The wines were certainly more up-front as a group than wines from other regions, this accessibility arguably a characteristic of Gisborne regionality. The wines had a softness and roundness generally in common, and were not lean, tight, skinny or austere, nor overly acidic, which can be characteristics of cooler climates. There were no obvious signs of cool-spectrum aromas and flavours. Also apparent was a lack of the contemporary popular gunflint sulphide reductive aromas and flavours that tend to be prevalent from regions further south. Some of the wines had nuances of this, but the flintiness was a complexing detail, rather than a feature. It seems these reductive sulphides may not be compatible with the ‘sweeter’ and riper nature of the wines being presented.

There is a considerable divergence and difference of expression for each of the wines, even though they share some overriding similarities. This is to be expected as each of the producers and labels have different fruit sources, and philosophies and ways of handling the fruit. This begs the question: Should some guidelines be put into place to bring some more conformity of style, so that the marketing of the group’s wine be clearer and transparent. In the group’s material presented, Gisborne regionality and ‘style’ is paramount. So a delimitation of fruit source area could be considered. Are certain practices in viticulture to be recommended? Are certain clones more suited to the preferred style? Is barrel-fermentation in oak barrels a compulsory aspect? Then there are aspects such as solids in fermentation, lees work, and possibly very importantly, the degree of MLF conversion?
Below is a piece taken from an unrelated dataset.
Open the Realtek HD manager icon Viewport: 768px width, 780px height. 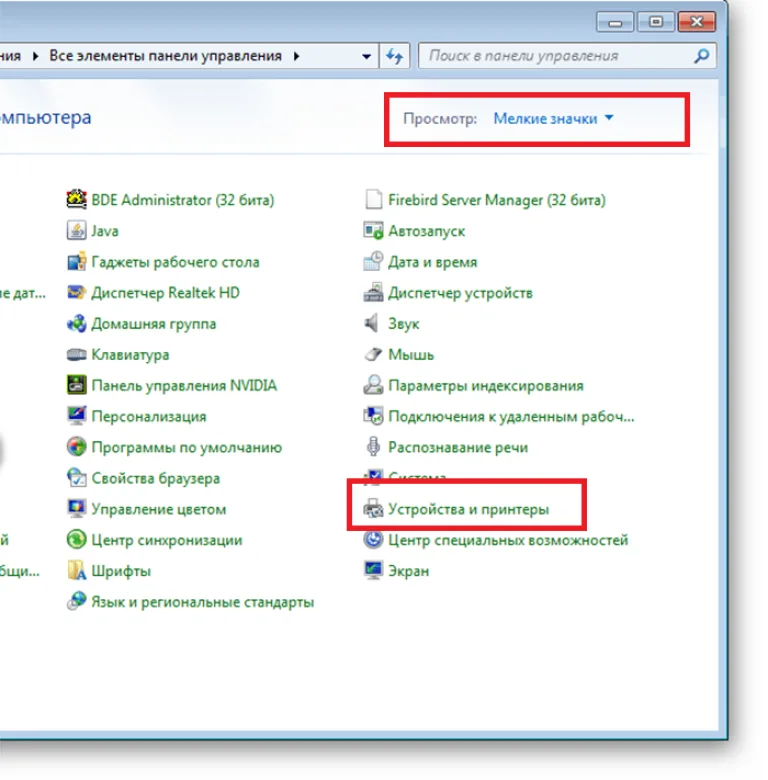pyautogui.click(x=76, y=292)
It will be crucial to get on board some of the larger companies who make a range of Chardonnays. The most obvious producer is Villa Maria, who makes a number of ‘Reserve’ styled Chardonnays which express regionality and site, and thus terroir. This company’s ‘Reserve Barrique Fermented’ Chardonnay is a faithful regional representation at the highest quality level, and the consistency of expression of this label relative to the wines from other regions they make is in my opinion, an outstanding example of a model that demonstrates the Gisborne Classic Chardonnay group’s aims to a large degree.

It is clear that the Gisborne Classic Chardonnay group is at the start of its journey. I see many positives in highlighting the historical and current differences that Gisborne regionality can be responsible for. A more focussed approach and guidelines would be useful to create a strong core of beliefs and structure to operate and produce the representative wines. I look forward to the endeavours of the group to show the excellent style of Chardonnay that the Gisborne region is capable of producing.